Thanos @ Fri Feb 15, 2019 7:51 pm
Sorry, I keep forgetting that any criticism of Trudeau The Elder's paradise is heresy. CORRECTION! EVERYTHING IN CANADA IS PERFECT! CARRY ON WITH YOUR APPOINTED TASK SCHEDULE! ENDUT! HOCH HECH!

Canadians...
+ 
Douwe @ Fri Feb 15, 2019 8:19 pm
JaredMilne JaredMilne:
Except, as I pointed out in my original post, Alberta would be legally carved up like a turkey by people who would secede from the new country to rejoin Canada, the ROC would take the same hard line on negotiating with us that so many people, including Albertans, wanted Ottawa to take with Quebec back in '95, we'd have to print our own currency, we'd have to fight over how much of the national debt we'd take on, the Native Treaties would probably have to be renegotiated, we'd have to work out what kind of federal infrastructure we'd keep...
All that shit would take years to resolve, and until then the investment climate in Alberta would go from cold to glacial. The credit rating agencies won't know what investment ratings to give us, the uncertainty will drive the oil companies crazy, and we'll be all but broke as we have to take on all the obligations the feds pay for and pay for them ourselves.
More like a win scenario for the Americans and a lose-lose-lose situation for us, since we'd have little to no leverage in negotiations with the U.S. and they could effectively bend us over and give us a good stiff reaming.

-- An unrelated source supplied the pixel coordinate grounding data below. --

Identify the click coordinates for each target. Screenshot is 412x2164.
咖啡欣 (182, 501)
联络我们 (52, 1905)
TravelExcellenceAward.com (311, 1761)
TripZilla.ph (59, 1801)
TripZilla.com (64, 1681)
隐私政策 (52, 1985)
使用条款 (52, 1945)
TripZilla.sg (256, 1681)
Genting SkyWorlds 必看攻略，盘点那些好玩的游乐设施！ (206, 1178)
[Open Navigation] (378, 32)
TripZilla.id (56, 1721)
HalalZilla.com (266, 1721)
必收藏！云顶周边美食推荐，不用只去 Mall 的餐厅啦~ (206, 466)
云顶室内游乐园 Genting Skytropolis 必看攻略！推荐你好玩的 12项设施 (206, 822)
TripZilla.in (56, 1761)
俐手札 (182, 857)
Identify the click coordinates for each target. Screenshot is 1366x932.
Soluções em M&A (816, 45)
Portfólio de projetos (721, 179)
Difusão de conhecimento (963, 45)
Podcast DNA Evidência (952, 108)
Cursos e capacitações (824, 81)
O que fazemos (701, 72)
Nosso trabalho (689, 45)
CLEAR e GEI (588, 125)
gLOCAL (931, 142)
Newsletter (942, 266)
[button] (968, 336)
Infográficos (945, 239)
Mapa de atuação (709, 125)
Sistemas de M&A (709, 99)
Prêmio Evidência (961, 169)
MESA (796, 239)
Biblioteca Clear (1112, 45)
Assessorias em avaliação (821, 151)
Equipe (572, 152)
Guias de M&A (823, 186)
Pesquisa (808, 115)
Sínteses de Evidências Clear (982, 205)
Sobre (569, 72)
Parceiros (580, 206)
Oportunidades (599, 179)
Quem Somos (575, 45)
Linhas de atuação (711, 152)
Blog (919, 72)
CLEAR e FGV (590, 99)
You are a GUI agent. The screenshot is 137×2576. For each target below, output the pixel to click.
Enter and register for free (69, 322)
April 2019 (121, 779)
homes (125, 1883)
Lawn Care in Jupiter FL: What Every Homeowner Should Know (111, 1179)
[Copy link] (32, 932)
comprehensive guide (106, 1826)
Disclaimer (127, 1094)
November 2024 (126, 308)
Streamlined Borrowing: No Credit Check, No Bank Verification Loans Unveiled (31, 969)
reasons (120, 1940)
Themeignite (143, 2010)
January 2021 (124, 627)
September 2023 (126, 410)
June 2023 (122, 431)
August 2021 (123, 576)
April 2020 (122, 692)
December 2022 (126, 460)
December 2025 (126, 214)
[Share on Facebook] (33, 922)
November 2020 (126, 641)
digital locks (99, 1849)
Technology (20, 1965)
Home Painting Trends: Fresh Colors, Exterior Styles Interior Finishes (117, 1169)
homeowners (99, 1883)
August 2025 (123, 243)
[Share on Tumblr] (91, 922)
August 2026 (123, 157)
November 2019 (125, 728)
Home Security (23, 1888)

And I don't know if the Americans would be willing to make a separate trade deal just with us, not when NAFTA is already meant to cover the continent. We likely wouldn't be able to get into NAFTA either, not with an already-sore ROC with much more leverage in Washington already in our way.
The similarities between us and the U.S. are greatly exaggerated both by our biggest critics and our biggest supporters. When Ernest Manning was saying and doing things that would have gotten him hauled in front of the House Un-American Activities Committee in the U.S., his son Preston saying things that would have gotten him crucified in the Bible Belt, Peter Lougheed engaging in province-building with the same gusto as any federal government's spent money on nation-building, the vast majority of Albertans shrugging their shoulders on issues like gay rights and marriages, and pro-life activists being unable to get much traction to revive the abortion debate even in Alberta, we'd be a purple state at the best in the United States...and even that's likely stretching it.
Excellent post. You have clearly outlined the can of worms that separation would open up.
herbie @ Sat Feb 16, 2019 10:21 am
Oh Jeez Thanos quit moping already,
What do you think of a 'national emergency' strategy to get things going? Think any party would roll the dice on that approach?